▶ _Excerpted passage_
====

Chinese, South Korean seafood sellers stress food safety after Fukushima release

Japanese Prime Minister Fumio Kishida.

Japan’s seafood exports to China, which crashed by nearly 25 percent in July – representing the first decrease in more than two years – will likely continue to plummet after Japan’s government made the controversial decision to release treated wastewater from the damaged Fukushima Daiichi nuclear plant.

In response, on 24 August, China implemented a ban on all Japanese seafood imports after the water release, severing – for now – a trade relationship that was already souring.

Following the ban, China notified the World Trade Organization on 31 August of the emergency measures it instituted in response to the Fukushima release. Japan then responded on 4 September, “strongly urging” China to immediately repeal its ban and requesting talks with China in accordance with the Regional Comprehensive Economic Partnership (RCEP) Agreement, to which both countries are parties.

“Japan hopes that China will hold discussions with the Japanese side as soon as practicable and review its measures in accordance with its obligations of the RCEP Agreement,” Japan’s response stated. “Through various efforts including these discussions, Japan will continue to strongly urge the Chinese side to immediately repeal its measures.”

====

▶ _Written task 1_
According to the article on the Fukushima wastewater release, by how much did Japan's seafood exports to China fall in July?
▶ _Written task 2_
Carry on the article on the Fukushima wastewater release from the point where it stops.
The entries that follow are separate material and are not part of the article on the Fukushima wastewater release.

▶ _Provided information_

====

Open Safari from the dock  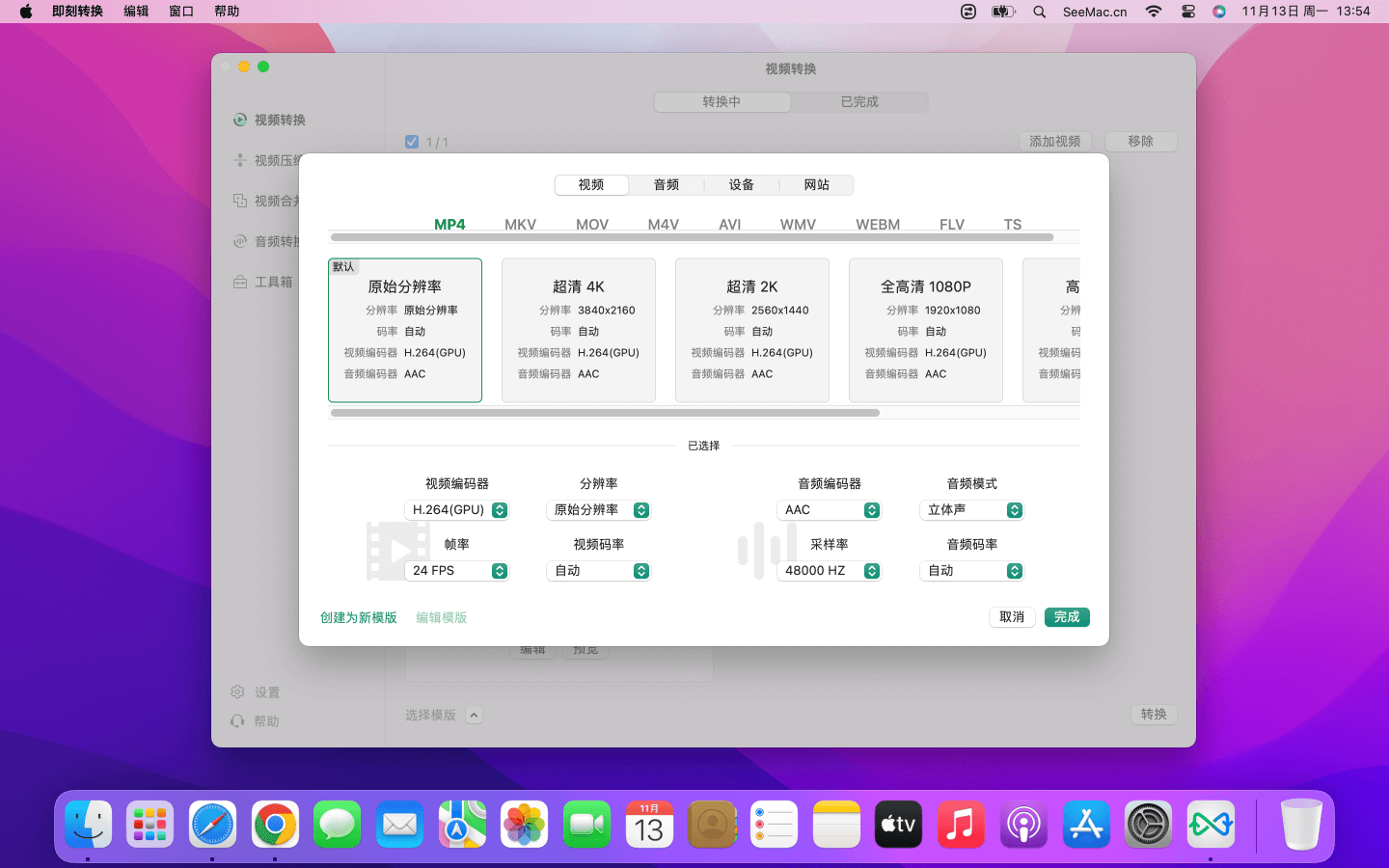pos(212,825)
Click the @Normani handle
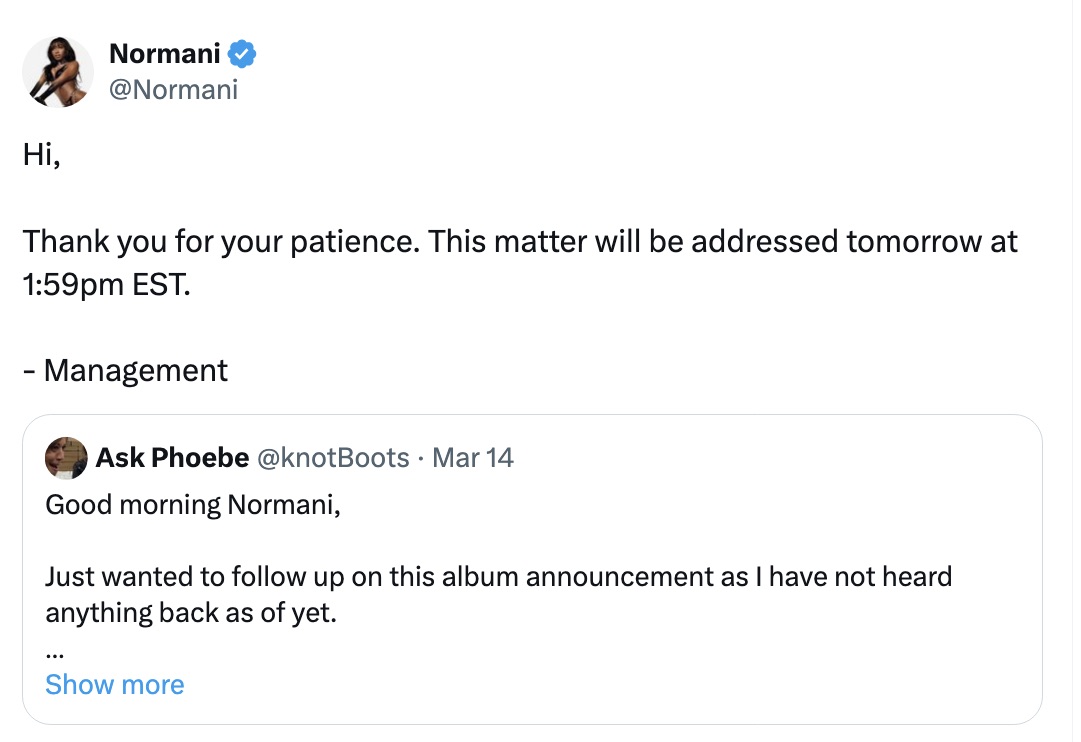 pyautogui.click(x=173, y=90)
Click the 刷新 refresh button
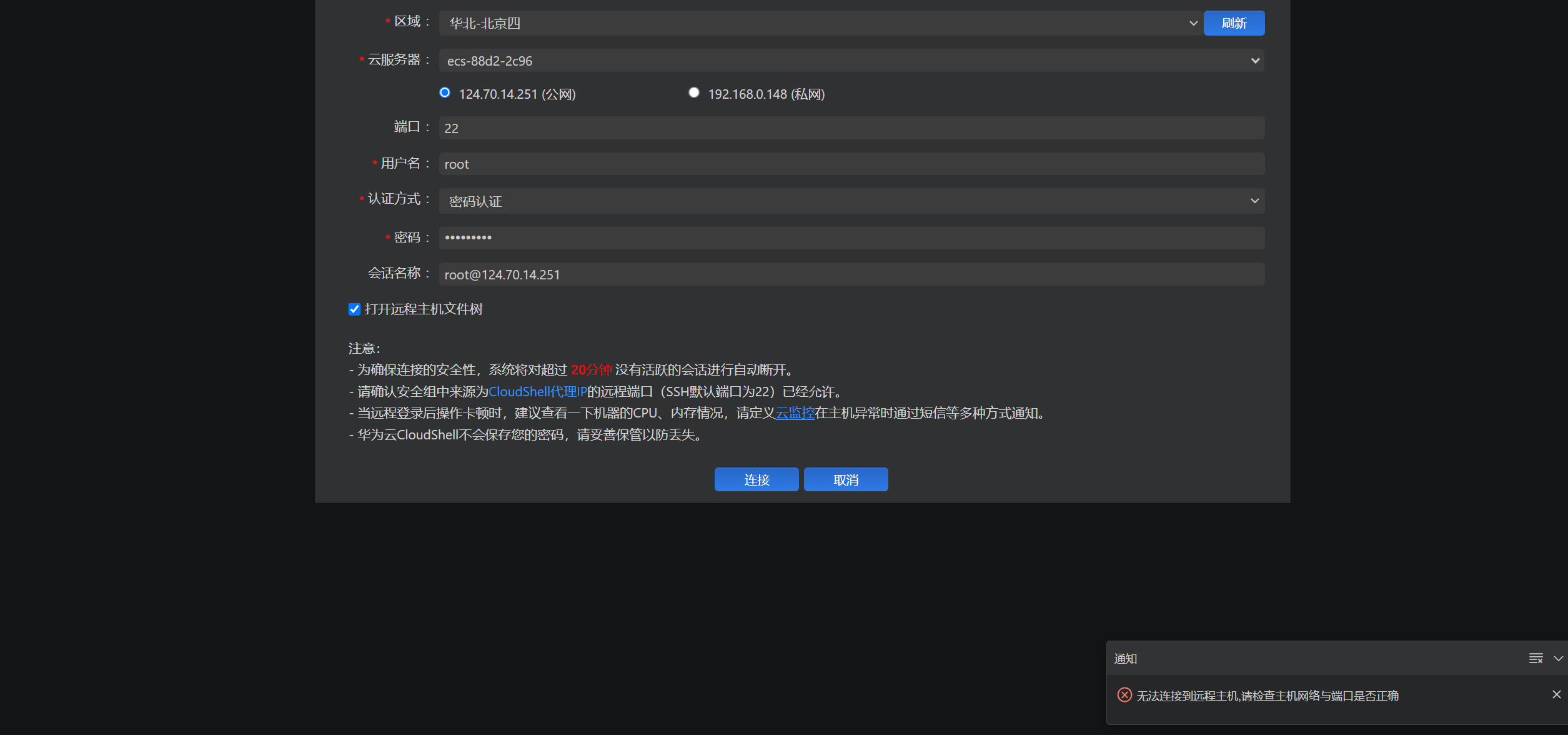This screenshot has width=1568, height=735. coord(1233,23)
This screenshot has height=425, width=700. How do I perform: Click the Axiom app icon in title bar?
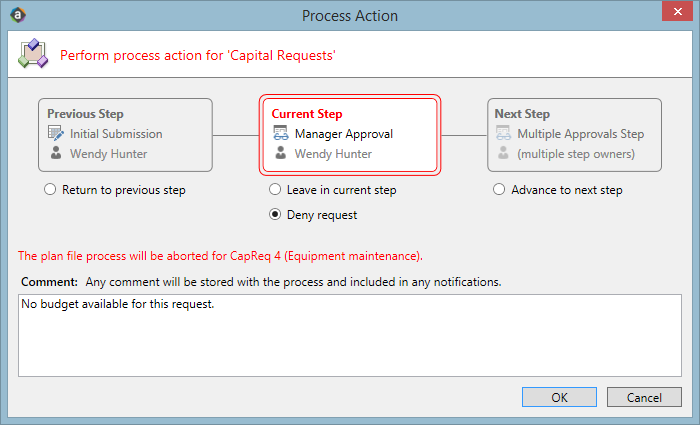pyautogui.click(x=18, y=15)
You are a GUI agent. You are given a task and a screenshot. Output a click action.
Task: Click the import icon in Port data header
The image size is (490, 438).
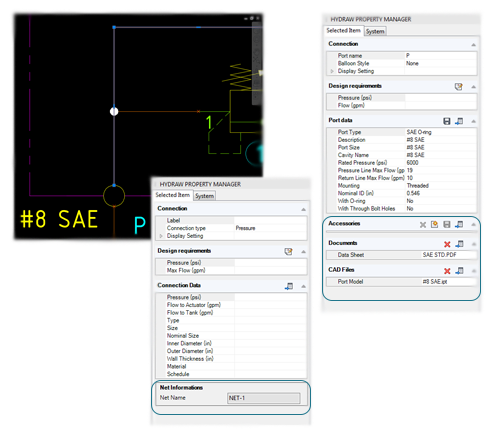click(459, 121)
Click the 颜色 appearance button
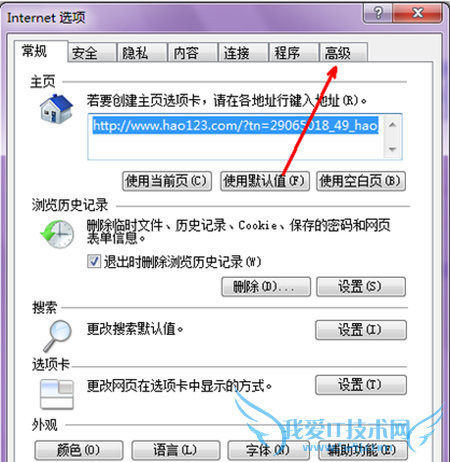 [x=79, y=450]
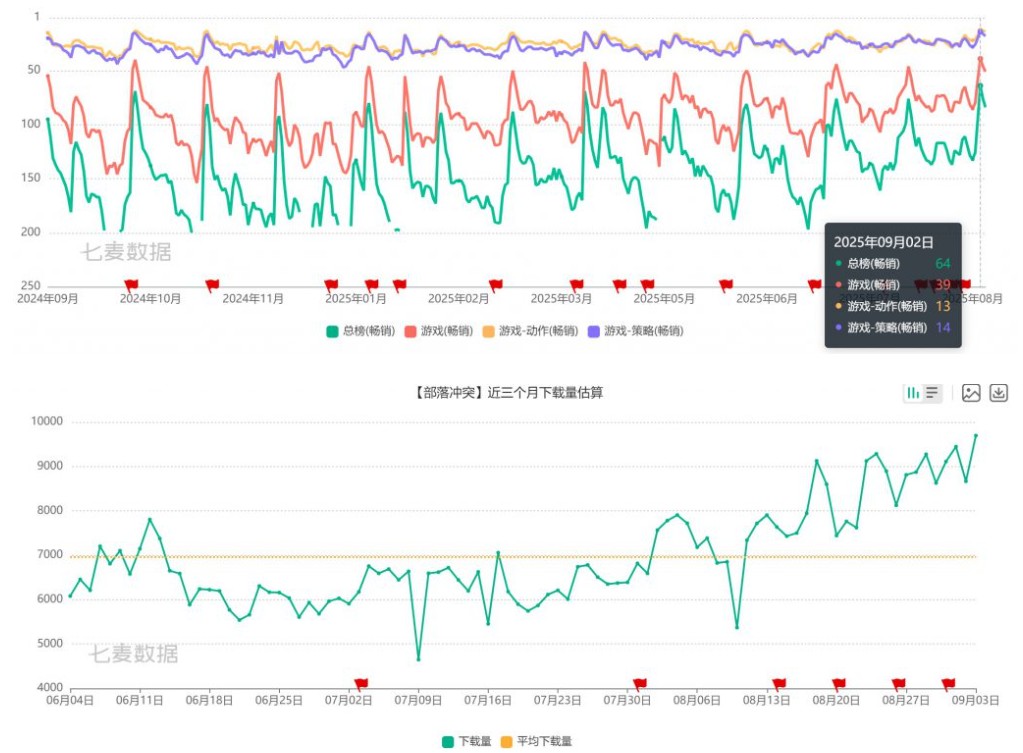Switch to the list view icon
This screenshot has width=1023, height=753.
(932, 393)
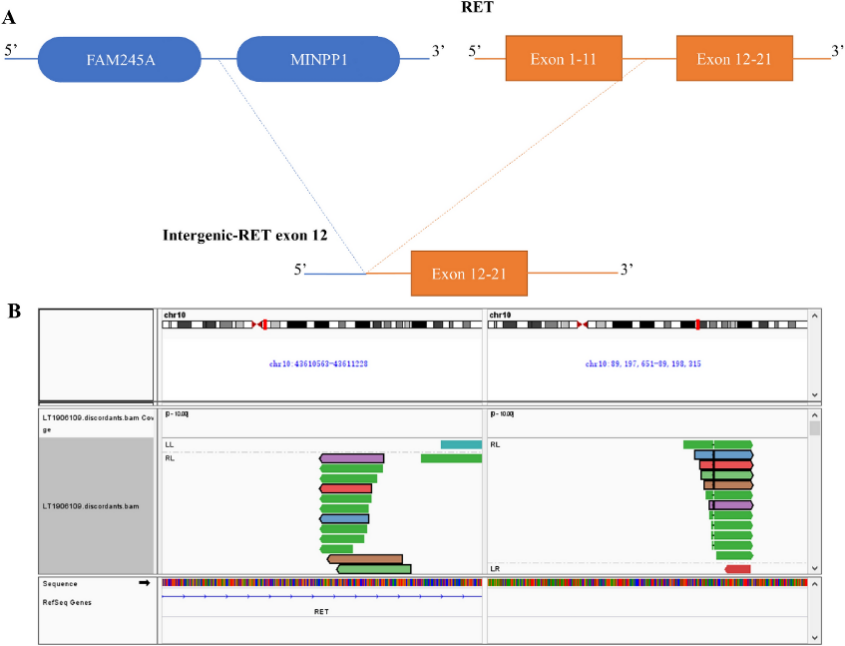Select the red LR read in right panel
Viewport: 845px width, 646px height.
737,568
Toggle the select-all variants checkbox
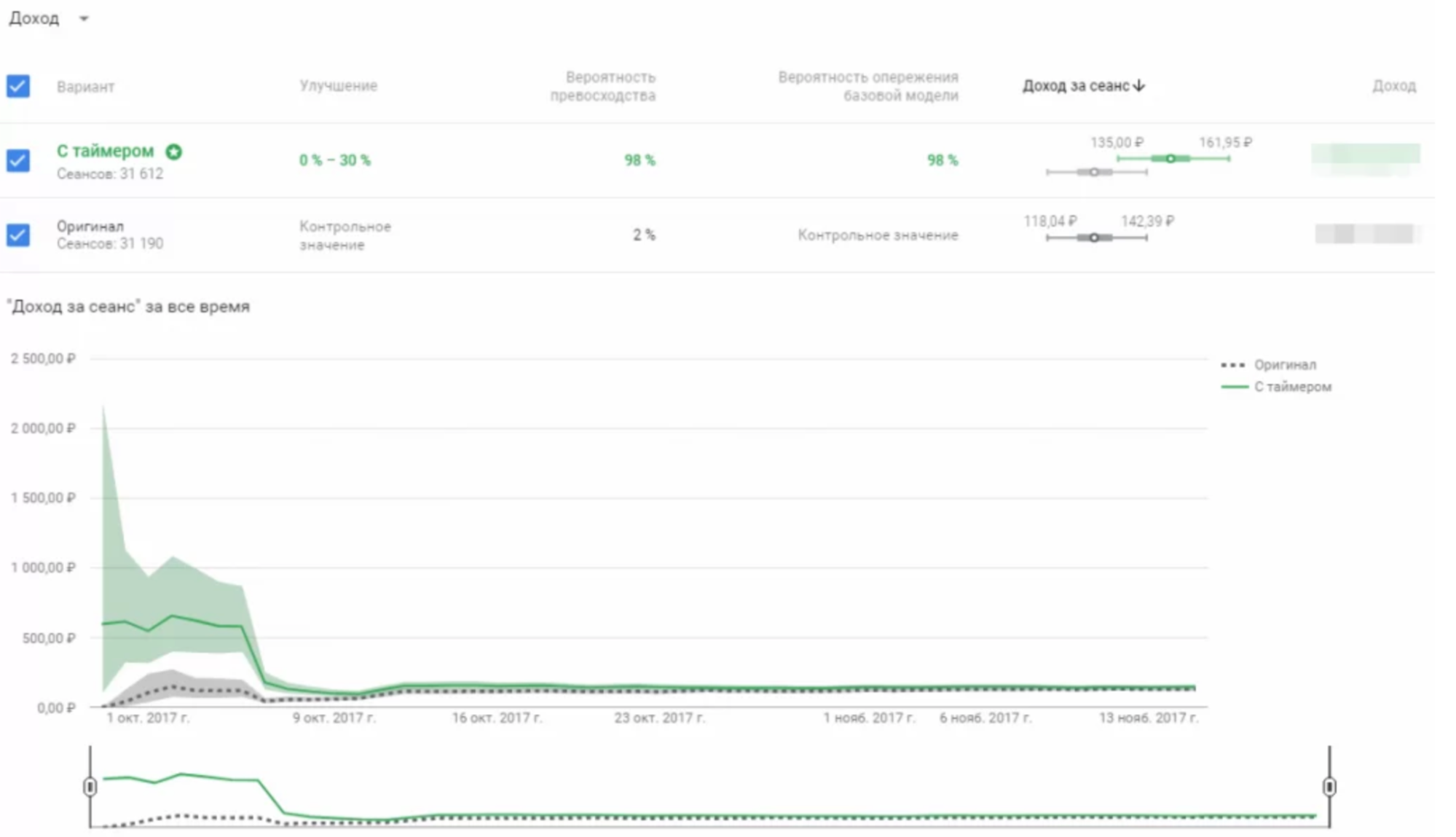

====

▶ _Reply 1_
They fell by nearly 25 percent.

▶ _Reply 2_
The issue has prompted geopolitical responses, with U.S. Ambassador to Japan Rahm Emmanuel calling out “China’s baseless political and economic actions against Japan over the release of treated wastewater from the nuclear plant,” in an op-ed.

On 31 August, Emmanuel visited a seafood market in Soma, Japan, and publicly ate local seafood with the town’s mayor, according to the Associated Press.

“The trip has now taken on the additional purpose of standing shoulder-to-shoulder with Japan to confront Beijing's latest acts of economic coercion,” he said.

Regardless of efforts like Emmanuel’s, other seafood markets have also turned away from Japanese exports, with retail prices plummeting 40 to 50 percent in August year over year, according to The Asahi Shimbun.

Hong Kong’s Japanese seafood imports fell 11 percent in July and are likely to similarly crater as a result of the city’s own ban on Japanese imports, which it also implemented on 24 August, according to Kyodo News.

The reaction of consumers in China and Hong Kong has differed, though, Jack Yuan, the chief executive of seafood importing company Whatfresh, which has offices in Guangzhou and Hong Kong said.

“Whereas Hong Kong consumers are guided by and trust in the local food safety authorities, the same trust is absent in mainland consumers who have decided to consume less seafood,” Yuan said.

Despite public fears over the release, seafood sales in South Korea actually ...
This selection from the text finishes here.